Food Recovery

Exploring ways to gather and distribute extra or unused food to help people in need instead of letting it go to waste.
Commercial Edible Food Generators Tier 1 & Tier 2

Highlights & Opportunities

Hayward food recovery organizations leading the effort

Community Based Organizations in Hayward have developed their own networks. Partners that are crucial to this work include Dig Deep Farms and Daily Bowl.

The County’s partnership with Dig Deep Farms has demonstrated a coordinated effort to move towards a circular economy that includes food recovery, farming, and second chance employment opportunities. Organizations like Daily Bowl, a food recovery organization and consultant on SB1383, act as “connectors” and coordinate transporting recovered food across the Bay Area with food resource partners like South Hayward Parish.

Another example of a connector organization is which focuses on gleaning, the practice of collecting excess harvest, from both private and public land fruit trees and redistributes the produce to food resource partners across Castro Valley, Contra Costa, and Hayward.

Nine food recovery organizations (FROs) in Hayward including South Hayward Parish and Hope 4 the Heart put Hayward on the map for its food recovery efforts. In 2022, Hayward FROs ranked 2nd in the County in total pounds recovered out of 17 jurisdictions reporting 2,041,065 pounds of recovered food.

Support needs for for partners crucial to this work

Dig Deep Farms is currently housed in the Alameda County Deputy Sheriffs Activities League (DSAL), championed by late Supervisor Wilma Chan.

Partners have expressed concerns with this work being housed in the Sheriff’s Office due to lack of community trust. DSAL staff has also communicated that they are seeking a new community partner to take on the administration and operation of Dig Deep Farms. Tri-CED Community Recycling has expressed interest in fulfilling this role. City staff is currently considering a proposal and funding request from Tri-CED which would incorporate Daily Bowl and other food recovery organizations. 

Limited local warehouses with refrigeration presents barriers to food distribution

In this past year, two organizations have reached out to the City asking for help to find warehouse locations with and without refrigeration including the San Leandro Family Help Center, which the City helped identify a temporary location at the old Skywest golf course clubhouse.

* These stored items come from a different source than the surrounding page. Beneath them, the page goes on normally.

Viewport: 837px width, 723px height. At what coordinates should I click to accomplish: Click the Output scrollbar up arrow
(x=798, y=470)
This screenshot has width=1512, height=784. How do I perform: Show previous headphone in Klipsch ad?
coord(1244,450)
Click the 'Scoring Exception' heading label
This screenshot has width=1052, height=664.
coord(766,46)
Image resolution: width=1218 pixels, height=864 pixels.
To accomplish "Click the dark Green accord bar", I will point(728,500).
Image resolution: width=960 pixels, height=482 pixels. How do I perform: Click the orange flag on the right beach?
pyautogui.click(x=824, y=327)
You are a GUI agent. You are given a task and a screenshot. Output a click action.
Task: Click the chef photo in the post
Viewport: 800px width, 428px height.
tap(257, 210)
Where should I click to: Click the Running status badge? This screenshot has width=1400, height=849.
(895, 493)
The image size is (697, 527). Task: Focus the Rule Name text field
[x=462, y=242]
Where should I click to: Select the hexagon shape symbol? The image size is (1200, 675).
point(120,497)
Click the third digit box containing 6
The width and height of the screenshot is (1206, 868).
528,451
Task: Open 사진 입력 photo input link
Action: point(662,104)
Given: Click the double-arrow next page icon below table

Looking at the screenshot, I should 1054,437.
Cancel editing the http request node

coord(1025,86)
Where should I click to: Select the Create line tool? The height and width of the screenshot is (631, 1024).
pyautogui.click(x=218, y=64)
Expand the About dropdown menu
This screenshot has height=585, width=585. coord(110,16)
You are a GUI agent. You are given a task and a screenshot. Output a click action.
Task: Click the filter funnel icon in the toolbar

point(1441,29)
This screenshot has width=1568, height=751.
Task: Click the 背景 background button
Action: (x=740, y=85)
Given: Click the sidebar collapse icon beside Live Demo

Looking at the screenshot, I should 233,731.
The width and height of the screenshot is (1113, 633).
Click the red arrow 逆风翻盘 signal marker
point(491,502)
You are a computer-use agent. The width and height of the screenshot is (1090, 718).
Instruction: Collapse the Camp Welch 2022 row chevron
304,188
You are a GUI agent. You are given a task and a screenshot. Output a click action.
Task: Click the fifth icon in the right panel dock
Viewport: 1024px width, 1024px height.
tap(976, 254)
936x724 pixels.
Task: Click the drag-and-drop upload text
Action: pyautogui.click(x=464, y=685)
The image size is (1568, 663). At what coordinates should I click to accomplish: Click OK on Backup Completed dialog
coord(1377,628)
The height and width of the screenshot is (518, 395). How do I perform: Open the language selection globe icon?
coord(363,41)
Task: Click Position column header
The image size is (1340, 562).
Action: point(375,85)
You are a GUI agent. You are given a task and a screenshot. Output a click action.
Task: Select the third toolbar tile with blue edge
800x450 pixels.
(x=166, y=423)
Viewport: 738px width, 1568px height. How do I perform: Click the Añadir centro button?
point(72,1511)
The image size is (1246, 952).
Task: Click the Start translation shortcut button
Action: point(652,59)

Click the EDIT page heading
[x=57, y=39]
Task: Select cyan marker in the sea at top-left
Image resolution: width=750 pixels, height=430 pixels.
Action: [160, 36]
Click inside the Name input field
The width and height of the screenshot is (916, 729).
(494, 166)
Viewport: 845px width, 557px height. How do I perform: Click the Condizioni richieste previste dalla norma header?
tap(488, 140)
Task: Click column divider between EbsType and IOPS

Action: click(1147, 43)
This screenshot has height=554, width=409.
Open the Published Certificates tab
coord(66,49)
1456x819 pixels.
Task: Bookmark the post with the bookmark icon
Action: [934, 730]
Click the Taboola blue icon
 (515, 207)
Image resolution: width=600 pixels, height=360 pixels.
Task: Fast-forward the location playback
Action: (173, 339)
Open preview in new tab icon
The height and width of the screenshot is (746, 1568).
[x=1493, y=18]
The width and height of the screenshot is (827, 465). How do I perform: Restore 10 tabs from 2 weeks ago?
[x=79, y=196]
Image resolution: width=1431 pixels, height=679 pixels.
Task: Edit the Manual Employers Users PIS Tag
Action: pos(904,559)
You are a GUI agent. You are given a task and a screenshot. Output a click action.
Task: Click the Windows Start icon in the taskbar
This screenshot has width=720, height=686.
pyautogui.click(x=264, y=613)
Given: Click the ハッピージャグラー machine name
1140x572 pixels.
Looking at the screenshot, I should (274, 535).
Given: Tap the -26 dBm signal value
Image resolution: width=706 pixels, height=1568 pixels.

The City’s Community Services and Economic Development Divisions have worked together to identify warehouse locations; however, warehouses with refrigeration in the area is extremely limited. As the City builds upon their emergency preparedness plan, addressing solutions to the limited warehouse spaces with refrigeration will be essential. Industry partners and the Hayward Area Parks and Recreation District will be key to finding solutions to this gap.

Increased demand for recovered foods may impact Hayward commercial businesses

Senate Bill 1383 (SB1383) aims to keep food and other compostable materials out of landfills to reduce emissions that contribute to climate change. In Alameda County, the law is implemented and enforced under the Organics Reduction and Recycling Ordinance (ORRO), adopted by Council on November 16, 2021.

In addition, SB1383 requires Tier 1 (supermarkets, grocery stores, wholesale food vendors) and Tier 2 (restaurants facilities, hotels, large venues) commercial edible food generators to recover the maximum amount of their edible food that would otherwise be disposed. StopWaste and partners provided insight on how Tier 2 organizations are facing challenges complying with SB1383 requirements and that regional infrastructure is needed. 

Tier 1 enforcement began in January 2022, with many Tier 1 generators in compliance due to already existing infrastructure. Enforcement for Tier 2 generators will begin January 2024. Many Tier 2 generators like local larger scale restaurants and hotels do not have existing infrastructure in place or may not be aware of these new state requirements, which could result in continued food waste and fines up to $500.

StopWaste hosts resource groups and offers technical support around SB1383 response. However, the issue requires a more localized solution in an equitable, Hayward-centric manner.

What else did we learn

Existing Assets

  • The Alameda County Food Recovery Network, hosted by StopWaste, includes several food recovery organizations and services throughout the County and in Hayward. StopWaste has compiled resources and created a reporting portal to assist with the implementation of SB 1383. StopWaste has plans to create a mapping tool in the coming year to map food generators and food recovery organizations. 
  • The City’s Environmental Services division is taking steps to address the compost mandate in SB 1383. 

Challenges & Gaps in Service

Food recovery is a fairly new industry. Food recovery organizations expressed a need for more centralized coordination to be able to more efficiently identify food generators and agencies that need food. Currently, they are mostly relying on peer-to-peer connections. There are apps available to provide this tracking, but usage is still inconsistent. 

As cities are required to purchase locally-generated compost, there is not yet a clear plan on how to distribute compost to end users, which is anticipate to be resource intensive.